Domenica 24 Ottobre 1999

 

Nei guai cinque bracconieri
Scoperti e denunciati dalla polizia provinciale
Il comandante: «Dobbiamo armare gli agenti»
Cacciavano una specie protetta «Bisogna usare un deterrente»



s.c.

TERAMO. Cinque bracconieri sono stati denunciati dalla polizia provinciale di Teramo dal mese di settembre ad oggi. La specie protetta, cacciata nei territori di Giulianova e Roseto, e' la tortora con il collare reale, esemplare che si distingue dalla tortora "semplice" per il caratteristico colore grigio delle piume intorno al collo.
La denuncia dei bracconieri all'autorita' giudiziaria ha sollevato un problema che da alcuni mesi sta dividendo l'amministrazione provinciale ed il corpo di polizia provinciale. La Provincia di Teramo e' una delle amministrazioni italiane che ha escluso, nel proprio regolamento, la dotazione delle armi al corpo di polizia. In Abruzzo solo il corpo di polizia provinciale di Chieti non e' armato, anche se il regolamento dell'amministrazione ammette formalmente l'uso delle armi.
«Armare il corpo di polizia provinciale non significa dotare ogni singolo agente di uno strumento di repressione», afferma il comandante del corpo, Enzo Ranalli, «perche' l'uso delle armi avrebbe comunque finalita' difensive». Il fenomeno del bracconaggio, in una provincia estesa come quella di Teramo, e' difficile da controllare, e spesso gli agenti hanno dovuto affrontare i bracconieri armati di fucile, a mani nude. «Accadono episodi che coinvolgono gli agenti e i bracconieri», continua Ranalli, «persone quest'ultime che sono consapevoli di delinquere e si comportano a volte alla stregua di criminali». L'anno scorso, ad Arsita, i carabinieri colsero in flagranza di reato alcuni bracconieri, e le armi avevano la matricola abrasa. «Chi vive con i proventi del bracconaggio», rileva ancora il comandante Ranalli, «commette un reato penale, che e' perseguibile anche con tre anni di carcere.
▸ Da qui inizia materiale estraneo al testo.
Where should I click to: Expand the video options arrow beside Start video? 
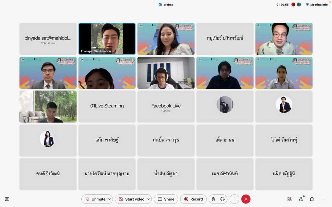pos(148,199)
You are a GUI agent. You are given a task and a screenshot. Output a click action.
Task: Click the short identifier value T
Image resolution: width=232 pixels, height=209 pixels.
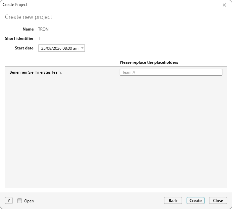pyautogui.click(x=39, y=38)
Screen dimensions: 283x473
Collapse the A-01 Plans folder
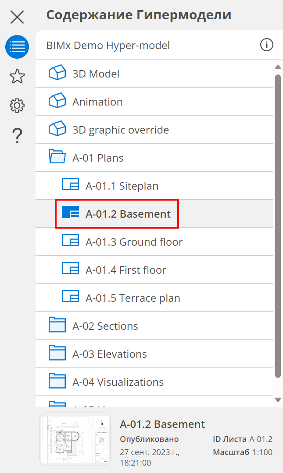click(57, 158)
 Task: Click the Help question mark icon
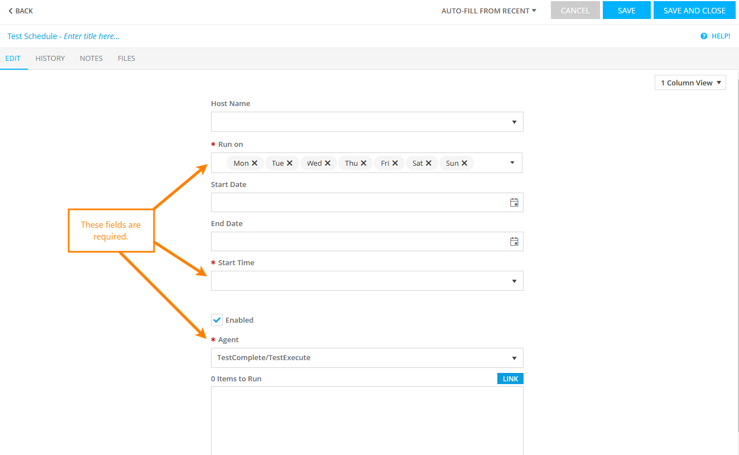(704, 36)
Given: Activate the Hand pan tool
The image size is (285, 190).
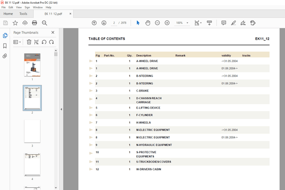Looking at the screenshot, I should (x=148, y=23).
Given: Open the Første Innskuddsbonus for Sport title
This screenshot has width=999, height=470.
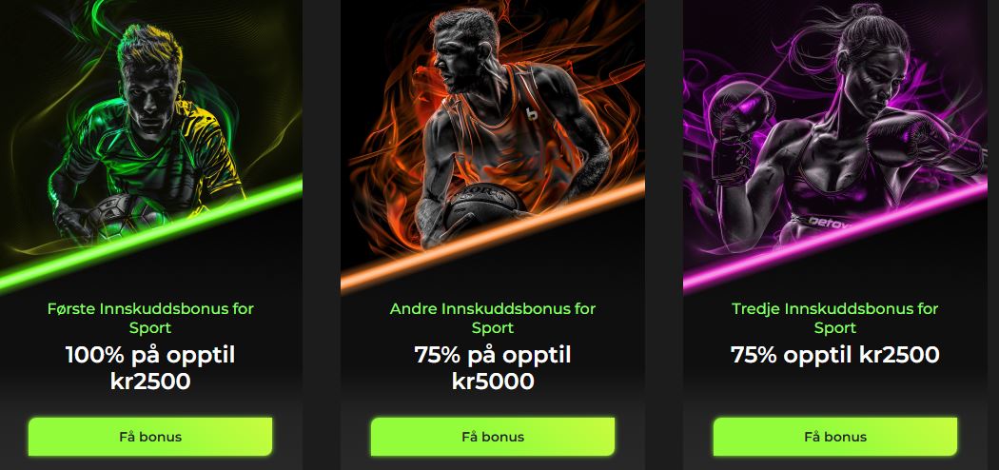Looking at the screenshot, I should point(150,319).
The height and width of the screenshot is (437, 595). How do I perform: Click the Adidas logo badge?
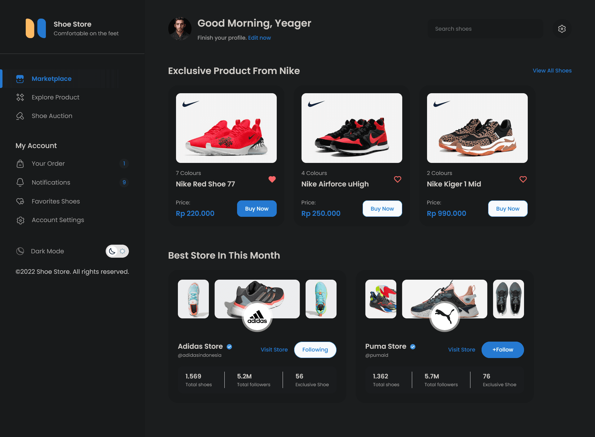(x=257, y=317)
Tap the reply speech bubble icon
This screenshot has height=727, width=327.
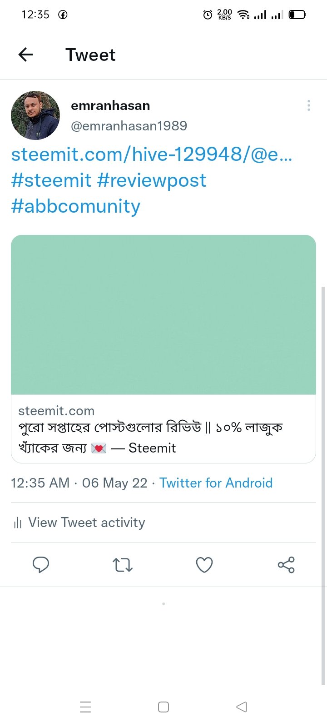click(x=41, y=565)
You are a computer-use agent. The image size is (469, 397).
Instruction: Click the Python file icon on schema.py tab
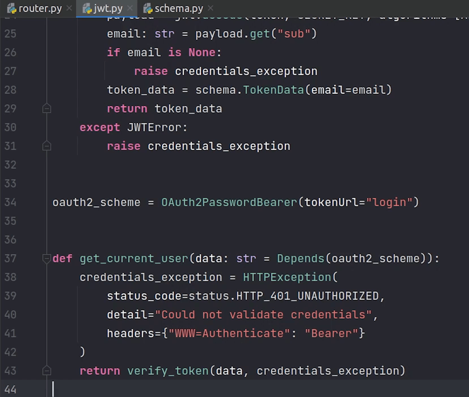pos(148,9)
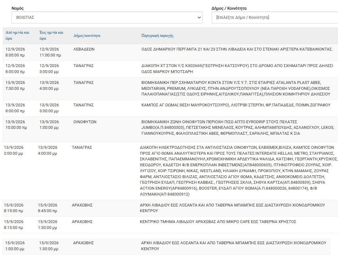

L'azione dei bracconieri e' delittuosa, e gli agenti privi di armi non si sentono protetti».
Le armi sarebbero un deterrente, quindi, secondo il comandante, stabilirebbero cioe' un rapporto paritetico tra il soggetto che infrange la legge, cioe' il bracconiere, e l'agente di polizia provinciale che lo coglie in flagrante. «Le armi», conclude Ranalli, «sono uno strumento efficace anche per spaventare i cani randagi o gli altri animali che spesso, durante il lavoro di controllo, ostacolano l'attivita' dell'agente».